Please copy the listing below word for word, starting at the line that contains "Task: Open the account profile menu icon" and stopping after the line that contains "pyautogui.click(x=454, y=193)".

★ ★ ★ ★ ★

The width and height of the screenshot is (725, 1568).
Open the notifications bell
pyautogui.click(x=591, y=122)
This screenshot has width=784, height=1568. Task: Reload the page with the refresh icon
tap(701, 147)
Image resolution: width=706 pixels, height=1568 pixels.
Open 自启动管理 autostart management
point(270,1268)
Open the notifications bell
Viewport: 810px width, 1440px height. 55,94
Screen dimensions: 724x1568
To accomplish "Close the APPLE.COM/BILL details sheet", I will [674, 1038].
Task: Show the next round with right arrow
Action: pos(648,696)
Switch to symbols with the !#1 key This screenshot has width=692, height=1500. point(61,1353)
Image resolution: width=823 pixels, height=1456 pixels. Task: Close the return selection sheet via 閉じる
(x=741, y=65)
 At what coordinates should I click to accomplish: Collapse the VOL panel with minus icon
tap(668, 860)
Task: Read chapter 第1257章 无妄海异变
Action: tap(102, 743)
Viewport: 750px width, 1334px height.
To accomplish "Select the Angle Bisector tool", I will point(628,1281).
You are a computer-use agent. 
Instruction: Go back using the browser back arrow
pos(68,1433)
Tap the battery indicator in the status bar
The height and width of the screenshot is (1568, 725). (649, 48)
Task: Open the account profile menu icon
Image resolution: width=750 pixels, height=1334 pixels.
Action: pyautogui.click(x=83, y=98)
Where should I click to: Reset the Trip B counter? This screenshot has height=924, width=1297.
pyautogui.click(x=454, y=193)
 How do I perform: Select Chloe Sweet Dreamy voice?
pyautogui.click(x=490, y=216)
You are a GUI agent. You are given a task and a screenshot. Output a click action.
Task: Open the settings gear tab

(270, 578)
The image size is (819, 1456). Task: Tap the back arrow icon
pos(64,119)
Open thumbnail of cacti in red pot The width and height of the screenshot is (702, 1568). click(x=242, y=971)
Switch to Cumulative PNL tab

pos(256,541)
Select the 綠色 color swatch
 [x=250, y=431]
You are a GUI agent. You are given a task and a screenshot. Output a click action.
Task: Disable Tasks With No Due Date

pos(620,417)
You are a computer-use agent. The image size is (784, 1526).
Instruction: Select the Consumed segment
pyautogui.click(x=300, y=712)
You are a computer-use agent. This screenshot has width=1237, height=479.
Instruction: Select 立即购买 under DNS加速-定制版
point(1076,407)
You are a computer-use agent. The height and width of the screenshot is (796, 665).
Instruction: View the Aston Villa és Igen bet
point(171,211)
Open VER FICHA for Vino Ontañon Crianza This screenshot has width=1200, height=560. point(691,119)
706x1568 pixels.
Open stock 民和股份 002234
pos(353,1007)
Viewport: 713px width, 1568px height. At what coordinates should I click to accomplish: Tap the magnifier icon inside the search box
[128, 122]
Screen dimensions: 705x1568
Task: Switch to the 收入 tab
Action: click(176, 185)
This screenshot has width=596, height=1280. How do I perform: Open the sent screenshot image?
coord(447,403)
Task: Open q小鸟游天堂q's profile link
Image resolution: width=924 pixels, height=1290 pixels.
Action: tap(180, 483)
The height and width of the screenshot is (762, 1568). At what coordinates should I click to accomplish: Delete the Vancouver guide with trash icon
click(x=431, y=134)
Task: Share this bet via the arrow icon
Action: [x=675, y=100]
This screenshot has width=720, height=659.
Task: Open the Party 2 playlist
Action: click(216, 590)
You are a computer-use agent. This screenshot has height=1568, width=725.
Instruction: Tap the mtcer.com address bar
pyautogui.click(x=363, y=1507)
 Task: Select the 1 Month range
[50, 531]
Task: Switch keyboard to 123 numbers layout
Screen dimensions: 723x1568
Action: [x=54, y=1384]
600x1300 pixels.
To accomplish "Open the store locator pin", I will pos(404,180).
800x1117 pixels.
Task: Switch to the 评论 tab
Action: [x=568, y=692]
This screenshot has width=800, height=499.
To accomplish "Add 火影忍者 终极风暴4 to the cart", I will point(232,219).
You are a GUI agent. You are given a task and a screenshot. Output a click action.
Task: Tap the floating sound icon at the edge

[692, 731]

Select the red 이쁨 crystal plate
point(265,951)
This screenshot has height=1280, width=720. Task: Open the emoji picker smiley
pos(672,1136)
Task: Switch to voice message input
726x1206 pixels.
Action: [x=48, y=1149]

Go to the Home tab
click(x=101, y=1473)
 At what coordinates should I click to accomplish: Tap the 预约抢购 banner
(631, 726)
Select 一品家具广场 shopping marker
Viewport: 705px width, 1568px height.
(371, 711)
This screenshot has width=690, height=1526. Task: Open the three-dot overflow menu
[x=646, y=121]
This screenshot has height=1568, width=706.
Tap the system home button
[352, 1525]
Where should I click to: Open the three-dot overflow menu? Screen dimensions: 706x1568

★ ★ ★ ★ ★

→ **REPLY TO THE TASK**:
Task: Open the account profile menu icon
Image resolution: width=750 pixels, height=1334 pixels.
Action: pyautogui.click(x=83, y=98)
Where should I click to: Reset the Trip B counter? This screenshot has height=924, width=1297.
pyautogui.click(x=454, y=193)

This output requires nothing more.